A core made of a ceria-zirconia solid solution powder having at least one ordered phase of a pyrochlore phase and a κ phase, and a shell made of an alumina-based oxide disposed on a part of the surface of the core,
The secondary particle diameter D50 at which the cumulative volume in the volume-based particle size distribution of the ceria-zirconia solid solution powder is 50% is 0.2 to 8.0 μm,
The average concentration of Al element in a region 3 nm deep from the surface of the shell, measured by X-ray photoelectron spectroscopy, is 25 to 75 at%.
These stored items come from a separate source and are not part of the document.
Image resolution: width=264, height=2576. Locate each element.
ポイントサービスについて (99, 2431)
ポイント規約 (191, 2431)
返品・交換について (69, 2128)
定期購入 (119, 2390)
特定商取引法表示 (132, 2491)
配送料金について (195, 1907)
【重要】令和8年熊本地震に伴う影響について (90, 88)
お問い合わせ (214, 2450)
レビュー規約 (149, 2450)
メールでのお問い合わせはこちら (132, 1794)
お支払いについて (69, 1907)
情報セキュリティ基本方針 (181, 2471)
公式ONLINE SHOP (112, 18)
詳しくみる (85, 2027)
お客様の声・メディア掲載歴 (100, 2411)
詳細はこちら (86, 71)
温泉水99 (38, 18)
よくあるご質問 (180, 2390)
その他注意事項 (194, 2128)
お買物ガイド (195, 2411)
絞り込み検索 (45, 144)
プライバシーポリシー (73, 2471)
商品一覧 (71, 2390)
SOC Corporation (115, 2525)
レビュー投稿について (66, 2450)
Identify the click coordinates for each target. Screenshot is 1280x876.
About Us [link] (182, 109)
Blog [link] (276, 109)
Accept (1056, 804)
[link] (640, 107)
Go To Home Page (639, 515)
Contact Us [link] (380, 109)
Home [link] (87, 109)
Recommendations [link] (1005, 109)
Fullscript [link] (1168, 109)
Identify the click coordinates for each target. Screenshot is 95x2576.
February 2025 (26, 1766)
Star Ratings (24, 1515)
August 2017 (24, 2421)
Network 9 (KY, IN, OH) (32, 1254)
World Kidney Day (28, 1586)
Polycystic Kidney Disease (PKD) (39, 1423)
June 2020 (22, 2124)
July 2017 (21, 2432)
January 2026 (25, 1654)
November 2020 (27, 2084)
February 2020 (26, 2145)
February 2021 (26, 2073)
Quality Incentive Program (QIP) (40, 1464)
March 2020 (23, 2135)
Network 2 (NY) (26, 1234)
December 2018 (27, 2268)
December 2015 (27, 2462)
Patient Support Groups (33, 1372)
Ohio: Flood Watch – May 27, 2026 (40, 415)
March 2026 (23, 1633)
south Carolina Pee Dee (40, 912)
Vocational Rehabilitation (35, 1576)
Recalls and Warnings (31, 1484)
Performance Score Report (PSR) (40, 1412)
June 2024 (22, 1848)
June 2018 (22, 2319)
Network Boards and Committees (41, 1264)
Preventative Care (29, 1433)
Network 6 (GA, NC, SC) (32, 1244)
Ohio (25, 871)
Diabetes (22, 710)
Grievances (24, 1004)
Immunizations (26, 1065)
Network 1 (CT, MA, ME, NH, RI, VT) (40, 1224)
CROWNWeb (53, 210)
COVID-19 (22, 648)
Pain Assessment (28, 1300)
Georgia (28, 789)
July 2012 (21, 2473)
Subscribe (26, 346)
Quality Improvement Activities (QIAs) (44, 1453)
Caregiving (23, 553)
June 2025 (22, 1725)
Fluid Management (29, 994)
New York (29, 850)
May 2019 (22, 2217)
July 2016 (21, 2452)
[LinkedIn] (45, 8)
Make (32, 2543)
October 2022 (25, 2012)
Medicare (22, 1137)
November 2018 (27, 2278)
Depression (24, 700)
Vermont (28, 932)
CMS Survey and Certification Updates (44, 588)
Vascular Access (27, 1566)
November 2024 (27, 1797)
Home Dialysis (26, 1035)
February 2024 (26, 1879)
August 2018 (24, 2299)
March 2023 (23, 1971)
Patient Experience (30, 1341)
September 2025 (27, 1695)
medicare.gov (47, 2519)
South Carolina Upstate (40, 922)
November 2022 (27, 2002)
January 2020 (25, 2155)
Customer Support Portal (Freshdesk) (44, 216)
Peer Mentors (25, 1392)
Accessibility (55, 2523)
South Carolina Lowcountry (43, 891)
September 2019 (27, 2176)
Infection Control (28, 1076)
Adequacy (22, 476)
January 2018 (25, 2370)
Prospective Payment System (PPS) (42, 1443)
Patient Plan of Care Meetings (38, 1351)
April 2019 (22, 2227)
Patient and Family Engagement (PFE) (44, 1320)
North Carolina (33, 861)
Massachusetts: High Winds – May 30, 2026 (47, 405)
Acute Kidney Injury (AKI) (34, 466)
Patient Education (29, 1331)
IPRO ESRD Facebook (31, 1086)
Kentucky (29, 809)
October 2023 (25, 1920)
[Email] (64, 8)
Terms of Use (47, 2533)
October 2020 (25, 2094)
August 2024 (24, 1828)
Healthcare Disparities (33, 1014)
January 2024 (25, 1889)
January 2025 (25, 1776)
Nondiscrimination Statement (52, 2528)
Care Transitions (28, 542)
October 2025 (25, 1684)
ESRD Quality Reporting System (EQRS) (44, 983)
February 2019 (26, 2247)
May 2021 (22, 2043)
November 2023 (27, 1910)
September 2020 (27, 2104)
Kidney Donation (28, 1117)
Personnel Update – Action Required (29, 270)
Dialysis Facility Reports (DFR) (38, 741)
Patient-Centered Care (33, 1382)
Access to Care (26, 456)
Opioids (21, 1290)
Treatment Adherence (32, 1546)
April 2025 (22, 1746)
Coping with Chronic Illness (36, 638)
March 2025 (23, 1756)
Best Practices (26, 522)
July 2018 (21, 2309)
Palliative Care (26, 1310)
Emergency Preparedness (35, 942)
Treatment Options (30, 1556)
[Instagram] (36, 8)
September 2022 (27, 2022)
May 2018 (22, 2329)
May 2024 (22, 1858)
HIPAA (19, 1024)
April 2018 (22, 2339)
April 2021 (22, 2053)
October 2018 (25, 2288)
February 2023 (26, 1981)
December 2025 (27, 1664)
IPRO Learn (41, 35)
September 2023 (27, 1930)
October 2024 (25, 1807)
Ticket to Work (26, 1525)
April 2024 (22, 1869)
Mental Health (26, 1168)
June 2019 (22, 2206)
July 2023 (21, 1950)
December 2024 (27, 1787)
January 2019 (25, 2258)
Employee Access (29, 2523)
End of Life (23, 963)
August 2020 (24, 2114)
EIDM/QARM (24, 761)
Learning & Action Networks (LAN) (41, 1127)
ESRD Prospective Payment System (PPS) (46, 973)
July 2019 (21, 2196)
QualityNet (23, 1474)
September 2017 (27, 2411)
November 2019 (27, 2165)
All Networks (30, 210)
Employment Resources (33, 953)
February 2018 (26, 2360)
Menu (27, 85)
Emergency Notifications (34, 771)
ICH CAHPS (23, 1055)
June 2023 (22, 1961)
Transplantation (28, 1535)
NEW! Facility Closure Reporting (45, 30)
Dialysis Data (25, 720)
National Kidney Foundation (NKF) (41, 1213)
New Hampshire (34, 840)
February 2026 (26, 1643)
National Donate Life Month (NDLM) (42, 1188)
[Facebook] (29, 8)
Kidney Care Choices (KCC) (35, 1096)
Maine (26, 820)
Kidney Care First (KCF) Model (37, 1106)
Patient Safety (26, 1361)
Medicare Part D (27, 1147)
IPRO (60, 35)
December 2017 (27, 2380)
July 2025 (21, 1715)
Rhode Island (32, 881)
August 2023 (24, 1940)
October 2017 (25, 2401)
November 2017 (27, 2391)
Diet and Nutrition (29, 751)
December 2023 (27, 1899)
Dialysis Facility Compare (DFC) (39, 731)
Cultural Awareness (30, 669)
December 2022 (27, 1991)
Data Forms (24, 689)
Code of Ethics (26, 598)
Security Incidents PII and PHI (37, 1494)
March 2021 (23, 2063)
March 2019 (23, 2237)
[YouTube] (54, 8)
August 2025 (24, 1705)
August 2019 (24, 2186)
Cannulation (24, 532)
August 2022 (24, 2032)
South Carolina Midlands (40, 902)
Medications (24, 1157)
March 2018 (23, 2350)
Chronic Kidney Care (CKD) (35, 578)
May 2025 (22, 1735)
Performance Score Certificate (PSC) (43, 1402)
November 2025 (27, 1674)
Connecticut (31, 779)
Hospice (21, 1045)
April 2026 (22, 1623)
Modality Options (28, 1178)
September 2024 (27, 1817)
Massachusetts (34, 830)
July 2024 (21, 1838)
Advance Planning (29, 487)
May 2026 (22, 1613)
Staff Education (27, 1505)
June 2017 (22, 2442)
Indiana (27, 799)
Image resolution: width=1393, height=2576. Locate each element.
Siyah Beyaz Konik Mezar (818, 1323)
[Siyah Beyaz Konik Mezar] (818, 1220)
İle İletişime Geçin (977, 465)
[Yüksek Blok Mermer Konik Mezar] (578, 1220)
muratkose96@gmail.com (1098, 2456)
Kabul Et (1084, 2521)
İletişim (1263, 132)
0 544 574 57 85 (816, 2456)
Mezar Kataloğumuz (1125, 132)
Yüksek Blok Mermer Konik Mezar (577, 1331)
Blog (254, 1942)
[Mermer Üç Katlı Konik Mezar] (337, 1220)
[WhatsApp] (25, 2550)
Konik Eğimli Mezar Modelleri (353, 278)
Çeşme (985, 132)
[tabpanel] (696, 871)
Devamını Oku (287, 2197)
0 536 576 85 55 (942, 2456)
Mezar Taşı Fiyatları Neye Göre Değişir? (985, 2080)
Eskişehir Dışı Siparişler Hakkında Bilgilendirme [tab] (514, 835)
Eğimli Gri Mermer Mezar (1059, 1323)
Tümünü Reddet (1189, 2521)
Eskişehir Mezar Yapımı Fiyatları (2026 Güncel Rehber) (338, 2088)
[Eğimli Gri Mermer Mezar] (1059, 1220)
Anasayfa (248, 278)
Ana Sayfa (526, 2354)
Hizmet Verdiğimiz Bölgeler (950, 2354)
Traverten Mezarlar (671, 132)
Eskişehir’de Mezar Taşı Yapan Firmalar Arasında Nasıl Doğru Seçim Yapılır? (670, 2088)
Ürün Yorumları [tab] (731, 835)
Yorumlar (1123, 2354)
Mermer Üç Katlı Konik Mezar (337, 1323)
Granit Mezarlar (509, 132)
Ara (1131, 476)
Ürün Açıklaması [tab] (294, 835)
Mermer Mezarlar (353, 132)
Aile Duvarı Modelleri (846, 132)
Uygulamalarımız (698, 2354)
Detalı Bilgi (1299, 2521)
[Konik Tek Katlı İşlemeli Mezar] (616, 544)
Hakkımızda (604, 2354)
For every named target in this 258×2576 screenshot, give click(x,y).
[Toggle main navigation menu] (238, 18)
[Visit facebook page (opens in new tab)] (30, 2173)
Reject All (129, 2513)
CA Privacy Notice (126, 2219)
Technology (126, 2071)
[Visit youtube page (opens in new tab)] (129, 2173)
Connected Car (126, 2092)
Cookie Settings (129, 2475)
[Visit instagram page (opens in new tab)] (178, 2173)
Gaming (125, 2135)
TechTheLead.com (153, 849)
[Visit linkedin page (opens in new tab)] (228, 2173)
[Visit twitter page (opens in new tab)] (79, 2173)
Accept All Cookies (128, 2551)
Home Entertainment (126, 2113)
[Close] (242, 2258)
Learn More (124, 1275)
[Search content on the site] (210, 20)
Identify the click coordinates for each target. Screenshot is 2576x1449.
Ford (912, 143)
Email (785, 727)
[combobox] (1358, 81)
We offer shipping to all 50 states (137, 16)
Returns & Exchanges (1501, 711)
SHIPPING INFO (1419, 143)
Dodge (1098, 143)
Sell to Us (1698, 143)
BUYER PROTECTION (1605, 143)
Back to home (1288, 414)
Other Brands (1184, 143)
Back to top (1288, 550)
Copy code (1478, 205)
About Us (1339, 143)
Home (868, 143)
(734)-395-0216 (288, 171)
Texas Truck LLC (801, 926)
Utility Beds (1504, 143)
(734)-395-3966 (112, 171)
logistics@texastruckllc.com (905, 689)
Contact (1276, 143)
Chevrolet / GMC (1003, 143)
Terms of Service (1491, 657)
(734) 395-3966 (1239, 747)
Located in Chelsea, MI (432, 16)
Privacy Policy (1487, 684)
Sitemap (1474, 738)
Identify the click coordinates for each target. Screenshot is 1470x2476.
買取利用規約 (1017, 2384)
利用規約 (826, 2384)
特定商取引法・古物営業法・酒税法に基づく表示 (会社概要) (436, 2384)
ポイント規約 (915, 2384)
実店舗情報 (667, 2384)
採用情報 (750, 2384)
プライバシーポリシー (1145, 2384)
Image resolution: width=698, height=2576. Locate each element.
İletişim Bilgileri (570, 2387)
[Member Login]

A core-shell type oxide material characterized by the above.   The core-shell type oxide material according to claim 1, wherein the content of the shell is 0.05 to 2.0 parts by mass with respect to 100 parts by mass of the core.   The core-shell type oxide material according to claim 1 or 2, wherein the core further contains a rare earth element other than Ce.   4. The average concentration of Al element in a region 3 nm deep from the surface of the shell, measured by X-ray photoelectron spectroscopy, is 30 to 75 at%. 5. The core-shell type oxide material described in 1.   An exhaust gas purification catalyst comprising the core-shell type oxide material according to any one of claims 1 to 4 and a noble metal in contact with the core-shell type oxide material.   An exhaust gas purification method comprising contacting exhaust gas containing nitrogen oxides with the exhaust gas purification catalyst according to claim 5.